Reasons …. Who Needs Reasons?

Notwithstanding the considerable amount of the Parliamentary time currently being spent on Brexit, the Secretary of State for Housing, Communities and Local Government has still found space to issue a Written Ministerial Statement (WMS) on 26 March 2019 in which he announced that he will no longer give reasons for calling-in or declining to call-in planning applications. A copy of the statement can be found here.

Regardless of upon which side of the planning fence you sit, this is unlikely to be welcome news. But, perhaps the Minister had something else in mind …

Theirs not to reason why,

Theirs but to do and die

Alfred, Lord Tennyson – The Charge of the Light Brigade

The power to call-in planning applications under s77 Town and Country Planning Act 1990 gives the Secretary of State a wide discretion in his decision-making. In 2001, the then Government announced that it would give reasons for decisions to call-in or not to call-in planning applications “in the interests of transparency, good administration and best practice”. This practice was confirmed in March 2010 and no change was made when the policy criteria for calling-in was amended by WMS in October 2012.

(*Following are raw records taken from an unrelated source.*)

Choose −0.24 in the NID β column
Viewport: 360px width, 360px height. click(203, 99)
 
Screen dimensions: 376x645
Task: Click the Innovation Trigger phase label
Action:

The latest WMS is the, perhaps not entirely unexpected, fall-out from the case of Save Britain’s Heritage v Secretary of Statement for Communities and Local Government and others [2018] EWCA Civ 2137 in which Save successfully argued that under existing policy ministers were obliged to give reasons when they decline to call in planning applications. The Secretary of State’s position was that, at some unknown date early in 2014, a decision had been taken not to give reasons for decisions declining to call in an application and that, since then, such decision letters have been issued without giving reasons. Even leaving aside that this change in policy was not communicated to the wider public, it transpired that no-nobody in the Department recalled or had in mind the unequivocal promise made in 2001 (and repeated in 2010) – it had been forgotten.

Transparency, good administration and best practice be damned.